Há relatos sobre a inveja psicanalítica: “As pessoas não conseguem conceber que alguém tenha uma virtude que elas não conseguem conceber em si mesmas. Em vez de acreditar que você é mais forte, é mais fácil acreditar que você é mais fraco. Você é um viciado em masturbação.”
Há alusões sobre as falhas nas tentativas de enquadramento de um individuo dentro na normalidade, exemplificada pelas atualizações do Manual de Diagnósticos de Doenças Mentais: “Os sintomas mudam de edição para edição. Pessoas lúcidas são loucas de acordo com o novo padrão. As pessoas que eram consideradas loucas são a imagem da saúde mental.”
“Você não tem de controlar tudo. Você não pode controlar tudo. Mas você pode estar preparado para a tragédia. Passou uma placa que dizia: Aperte os cintos. — Se você se preocupar com tragédias o tempo todo, é só isso o que vai ter.”
E isso parece bem freudiano, ao mesmo tempo que me lembra o Puer Aeternus: “se nunca fizer sexo, você nunca consegue ter senso de poder.
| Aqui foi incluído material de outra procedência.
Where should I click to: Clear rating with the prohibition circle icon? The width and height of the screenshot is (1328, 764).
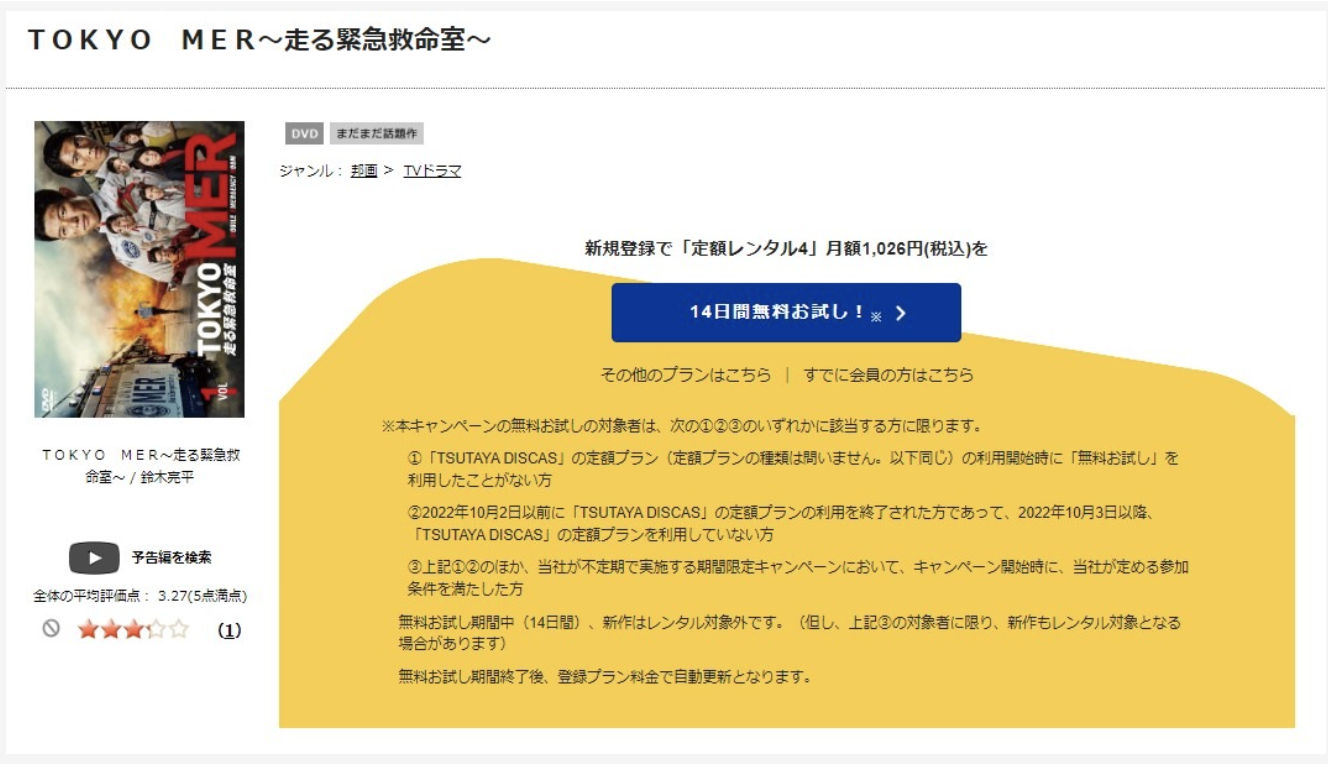pos(51,629)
Você nunca tem uma voz ou uma identidade própria. Sexo é o que nos separa dos nossos pais. As crianças dos adultos. É pelo sexo que os adolescentes se revoltam primeiro. E, se nunca fizer sexo, explica Adam, você nunca vai superar tudo o mais que seus pais lhe ensinaram. Se você nunca quebrar a regra do sexo, não vai quebrar nenhuma outra regra.”
Leitura não indicada em época de quarentena.